Magny credits his coaches like Bowling for how active he has been in the UFC. Without them telling him to take it easy once in a while, Magny figures he'd be injured and inactive a lot more.
Prusmack said the culture definitely has to change among athletes. Not just in MMA, either. But in all sports, football and boxing included.
"At the end of the day, it's like, ‘Hey look, this is something we need to be aware about,'" the doctor said. "Just know that the person right next to you might know less than you know about it. So, in that, make sure you always raise the question. No question is ever too stupid. And, in that, we build a positive culture of protecting each other's brains."
Prusmack believes that boxing and football can actually lead to more traumatic brain injury than MMA, just due to sheer volume of blows to the head. But no one is sure of anything, he said.
Jordan Parsons, the late Bellator fighter, was the first MMA fighter to be diagnosed with chronic traumatic encephalothopy (CTE) earlier this month by Dr. Bennet Omalu, the man portrayed by Will Smith in the Hollywood movie "Concussion" about the NFL. CTE can only be diagnosed post mortem with a brain autopsy.
No one knows what causes CTE, Prusmack said, but "head injury is obviously a risk factor for it." The first symptoms of CTE are things like disorientation, dizziness, and headaches. It can move on from there to memory loss, erratic behavior, and poor judgment. It only gets worse, to things like dementia and suicidal thoughts.

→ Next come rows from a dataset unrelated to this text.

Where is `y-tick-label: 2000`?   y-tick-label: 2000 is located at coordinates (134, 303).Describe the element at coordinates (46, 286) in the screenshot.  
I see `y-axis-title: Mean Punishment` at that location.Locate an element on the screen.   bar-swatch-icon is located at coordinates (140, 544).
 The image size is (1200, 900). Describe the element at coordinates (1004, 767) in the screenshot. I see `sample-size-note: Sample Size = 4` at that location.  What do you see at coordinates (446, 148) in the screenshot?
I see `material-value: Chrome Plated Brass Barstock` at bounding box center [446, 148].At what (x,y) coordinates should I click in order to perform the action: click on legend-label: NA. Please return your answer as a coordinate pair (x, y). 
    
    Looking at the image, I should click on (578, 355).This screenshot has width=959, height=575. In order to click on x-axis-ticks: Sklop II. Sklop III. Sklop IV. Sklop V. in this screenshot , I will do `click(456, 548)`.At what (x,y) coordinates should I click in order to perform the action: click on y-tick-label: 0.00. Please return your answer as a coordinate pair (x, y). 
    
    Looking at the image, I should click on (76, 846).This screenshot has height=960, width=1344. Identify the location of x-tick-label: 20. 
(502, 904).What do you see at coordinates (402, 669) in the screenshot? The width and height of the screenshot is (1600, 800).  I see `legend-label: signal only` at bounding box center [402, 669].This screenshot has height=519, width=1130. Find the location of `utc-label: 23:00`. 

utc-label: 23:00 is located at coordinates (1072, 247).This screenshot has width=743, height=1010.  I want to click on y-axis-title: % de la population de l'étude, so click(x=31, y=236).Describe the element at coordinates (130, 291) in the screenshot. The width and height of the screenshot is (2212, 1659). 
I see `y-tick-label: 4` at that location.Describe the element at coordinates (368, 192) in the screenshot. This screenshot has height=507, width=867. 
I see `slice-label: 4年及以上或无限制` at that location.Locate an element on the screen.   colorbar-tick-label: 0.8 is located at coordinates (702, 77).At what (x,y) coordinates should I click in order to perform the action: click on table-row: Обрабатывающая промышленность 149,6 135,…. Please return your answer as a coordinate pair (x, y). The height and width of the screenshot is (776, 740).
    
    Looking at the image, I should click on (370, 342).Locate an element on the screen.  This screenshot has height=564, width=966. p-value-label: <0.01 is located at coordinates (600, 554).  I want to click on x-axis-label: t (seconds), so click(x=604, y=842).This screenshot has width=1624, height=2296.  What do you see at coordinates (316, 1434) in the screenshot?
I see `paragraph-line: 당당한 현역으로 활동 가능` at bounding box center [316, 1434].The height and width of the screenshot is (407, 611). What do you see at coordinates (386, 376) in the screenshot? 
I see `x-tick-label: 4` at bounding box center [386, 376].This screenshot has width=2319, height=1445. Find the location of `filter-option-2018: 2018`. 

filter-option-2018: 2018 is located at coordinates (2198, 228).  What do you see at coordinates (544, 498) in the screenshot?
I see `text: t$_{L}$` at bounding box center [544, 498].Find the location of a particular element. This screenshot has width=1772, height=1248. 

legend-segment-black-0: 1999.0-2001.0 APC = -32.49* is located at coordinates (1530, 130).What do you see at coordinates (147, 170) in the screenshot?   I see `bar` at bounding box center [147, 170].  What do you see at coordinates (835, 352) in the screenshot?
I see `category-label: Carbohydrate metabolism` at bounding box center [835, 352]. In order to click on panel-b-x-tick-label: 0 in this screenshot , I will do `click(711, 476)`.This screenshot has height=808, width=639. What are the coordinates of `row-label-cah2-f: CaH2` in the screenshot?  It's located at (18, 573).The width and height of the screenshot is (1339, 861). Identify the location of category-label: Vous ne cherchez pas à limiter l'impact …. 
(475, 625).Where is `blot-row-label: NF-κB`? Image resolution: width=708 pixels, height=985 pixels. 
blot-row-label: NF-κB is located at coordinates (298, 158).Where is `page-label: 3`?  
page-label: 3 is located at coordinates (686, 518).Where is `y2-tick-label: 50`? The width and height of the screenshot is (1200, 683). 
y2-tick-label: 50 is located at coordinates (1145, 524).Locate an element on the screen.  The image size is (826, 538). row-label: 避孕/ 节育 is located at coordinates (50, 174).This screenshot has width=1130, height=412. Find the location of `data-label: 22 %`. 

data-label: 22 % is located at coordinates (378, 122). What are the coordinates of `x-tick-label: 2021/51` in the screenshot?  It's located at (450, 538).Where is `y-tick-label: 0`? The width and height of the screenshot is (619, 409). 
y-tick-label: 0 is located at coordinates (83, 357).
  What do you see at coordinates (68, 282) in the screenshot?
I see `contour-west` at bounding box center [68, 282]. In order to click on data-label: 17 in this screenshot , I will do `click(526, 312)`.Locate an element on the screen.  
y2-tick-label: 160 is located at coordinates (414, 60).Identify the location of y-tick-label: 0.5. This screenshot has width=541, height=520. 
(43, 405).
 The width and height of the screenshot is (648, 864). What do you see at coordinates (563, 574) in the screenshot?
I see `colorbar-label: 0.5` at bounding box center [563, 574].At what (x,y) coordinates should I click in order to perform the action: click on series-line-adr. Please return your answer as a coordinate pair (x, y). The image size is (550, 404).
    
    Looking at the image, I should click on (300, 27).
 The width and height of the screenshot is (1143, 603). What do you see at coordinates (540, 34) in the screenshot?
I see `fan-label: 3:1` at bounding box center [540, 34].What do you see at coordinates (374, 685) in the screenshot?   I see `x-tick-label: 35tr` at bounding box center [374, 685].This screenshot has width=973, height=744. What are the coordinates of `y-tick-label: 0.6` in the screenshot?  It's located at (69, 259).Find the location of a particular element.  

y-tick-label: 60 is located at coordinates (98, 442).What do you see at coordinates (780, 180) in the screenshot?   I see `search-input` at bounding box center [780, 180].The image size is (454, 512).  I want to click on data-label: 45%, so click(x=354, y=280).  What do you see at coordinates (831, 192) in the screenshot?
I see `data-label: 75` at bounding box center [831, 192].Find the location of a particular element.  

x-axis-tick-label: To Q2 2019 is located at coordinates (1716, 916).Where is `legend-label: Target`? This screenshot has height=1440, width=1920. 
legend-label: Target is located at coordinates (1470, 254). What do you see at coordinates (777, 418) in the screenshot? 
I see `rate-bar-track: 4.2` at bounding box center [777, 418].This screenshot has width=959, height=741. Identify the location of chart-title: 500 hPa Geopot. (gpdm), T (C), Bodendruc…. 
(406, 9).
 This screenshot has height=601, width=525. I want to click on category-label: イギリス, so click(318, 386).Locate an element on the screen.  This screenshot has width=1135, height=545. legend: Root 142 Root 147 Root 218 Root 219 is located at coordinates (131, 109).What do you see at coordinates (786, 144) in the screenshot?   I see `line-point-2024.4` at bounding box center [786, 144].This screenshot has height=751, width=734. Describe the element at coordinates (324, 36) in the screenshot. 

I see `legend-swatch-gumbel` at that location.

Fighters are at risk for concussions more than most people. Strikes to the head are just part of the game, Magny said. It's nothing athletes didn't know before stepping in the gym.
"When I decided to be a fighter, it's almost like a risk that came with it," said Magny, who estimates he's had three concussions in his career. "If I go my entire career without getting a concussion, that would be great. But at the end of the day, it's something that's associated with the sport. It's almost like a work-related hazard. It comes with the territory. The biggest thing is knowing when to pull back."
That's why NeuroSlam and Elevation are working together on this research program. If the studies come back to show a real correlation between high S100 protein levels and brain injuries, fighters and coaches all over the world would have real guidelines on how best to prevent and reduce concussions and the like.
Right now, though, everyone — doctors included — are still throwing things at the wall and hoping they'll stick. But at least many athletes now know what they're battling against aside from just their opponents in the cage.
"Most of us at the end of the day, we don't know what we're doing when it comes to concussions," Magny said. "We just know how we feel day in and day out and we just base our training off of that."